**Problem to solve**. In the football post below, rewrite the passage between "In a dazzling, dominant" and "it was before.", inclusive, changing every "QPR" to "Queens Park Rangers".

**Document text**.
start

10 May 2015

City thinks it'll come down to goal difference? Sigh. Guess we'll have to take all the points...

In a dazzling, dominant display, Man City absolutely obliterated QPR, scoring six goals against the hapless Hoops, who will now be relegated to the Championship. More relevant to our priorities though is what the result means for the other end of the table—City are now three points clear in second place, and their goal difference has climbed from +35 to +41. It's hard to tell from the result whether this was City ascendant or QPR capitulant (yes, I know it's not a real word. Give it time. For now, bear with me); in either case, our game in hand has become that much more important than it was before.

It's hard a bird in the hand, though, and we'd be foolish to count the chickens before they've hatched. We do have to play against Swansea, Man U, and West Brom, Sunderland, after all, and each of these for its own reasons poses challenges. Our +33 goal difference, once cheek-and-jowl to City's +35, is unlikely to rise to that gaudy, new +41 (and rising). Their trip to face Swansea next week and visit from Southampton to close out their season suggest that City can and will finish on 79 points and with a goal difference approaching somewhere in the +45 range. Much as I'd love for us to go on a scoring spree, I don't see us eclipsing City. Let's say they win their remaining two matches by one goal. They finish on 79 points with a +43 goal difference. We'd have to outscore three of our opponents by a combined twelve goals while losing against the fourth by one just one goal in order to match City's 79 points but surpass them with a +44 goal difference. Those of us inclined to worry about another trip to Old Trafford might have already taken out their abacuses (abaci?) in order to figure out just how we can still manage our best finish in a decade.

There's an easier way, one that involves far less maths and far more fun. Assuming that City do in fact win out, there's just no realistic way for us to score roughly one-fifth of the goals we've scored all season in the remaining 2/19ths of it in order to overcome that goal difference they'll have. Instead, let's blow our wad on winning all four of our remaining matches. That is, after all, the easier task. If we can start simply by beating Swansea on Monday, Man U will have to concede that they will finish in fourth place. We'd have 73 points, and the highest Man U can finish is 74. We'll have three more matches to play and just two points to earn to stay above them—if we end up doing things the hard way, though, and end up level on points (win once, draw once, lose twice while Man U win their two), goal difference might just become a concern; their +25 is just as far behind us as we are behind City.

end

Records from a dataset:
start

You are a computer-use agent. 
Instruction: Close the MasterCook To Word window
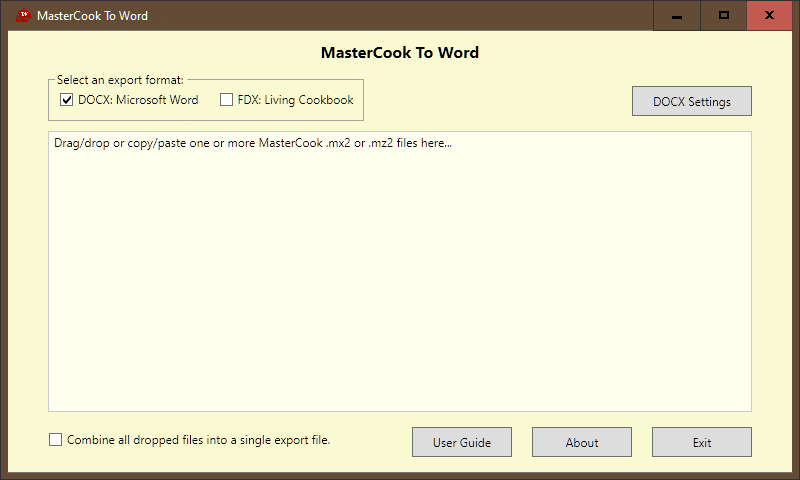768,16
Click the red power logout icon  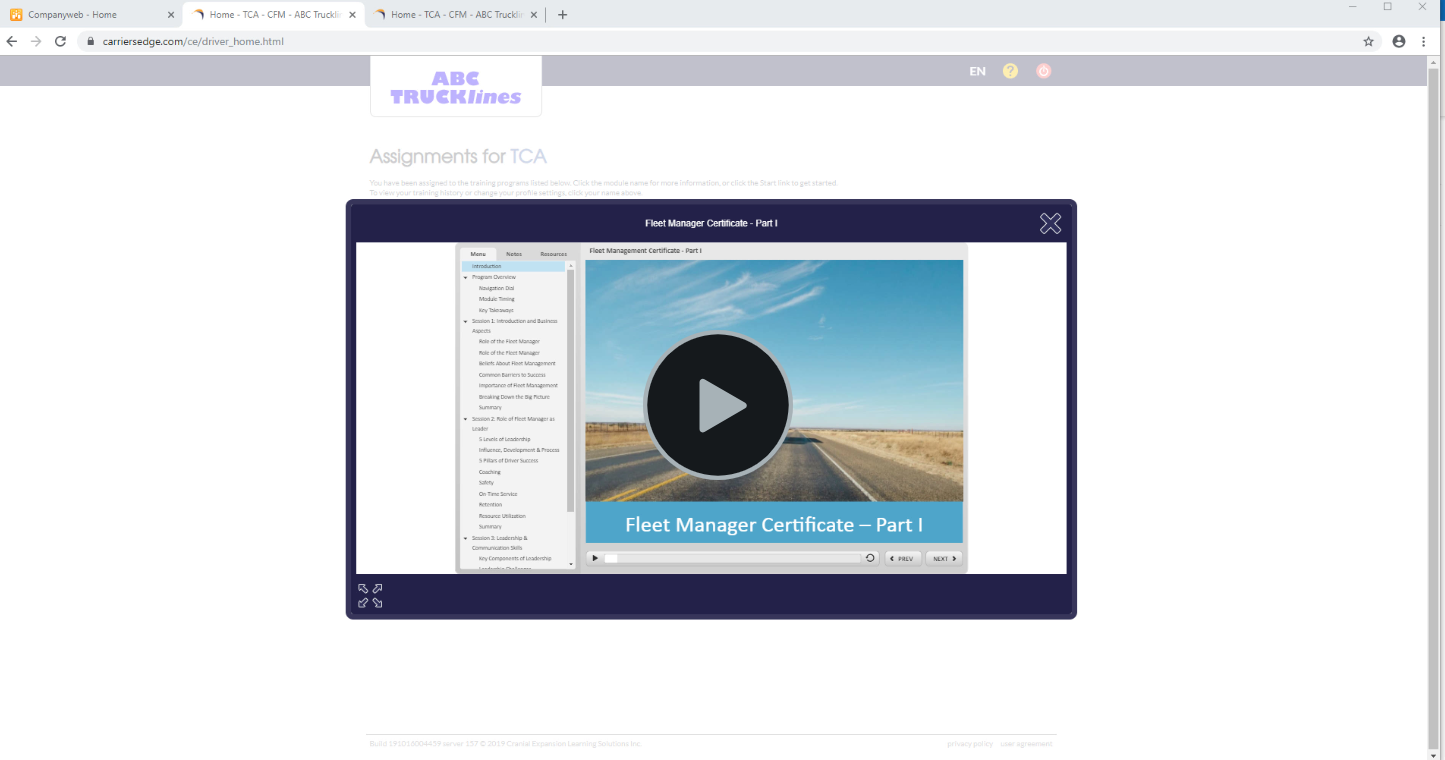1043,71
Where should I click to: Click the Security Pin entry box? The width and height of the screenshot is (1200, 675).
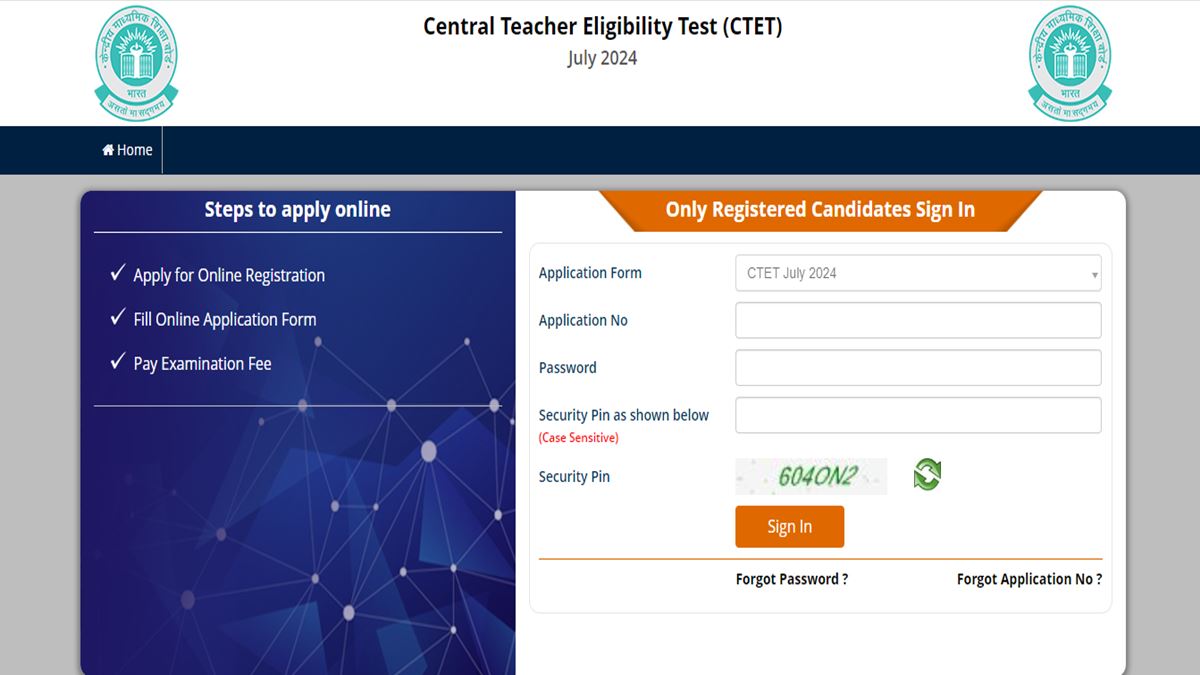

end

**Answer to the task**.
In a dazzling, dominant display, Man City absolutely obliterated Queens Park Rangers, scoring six goals against the hapless Hoops, who will now be relegated to the Championship. More relevant to our priorities though is what the result means for the other end of the table—City are now three points clear in second place, and their goal difference has climbed from +35 to +41. It's hard to tell from the result whether this was City ascendant or Queens Park Rangers capitulant (yes, I know it's not a real word. Give it time. For now, bear with me); in either case, our game in hand has become that much more important than it was before.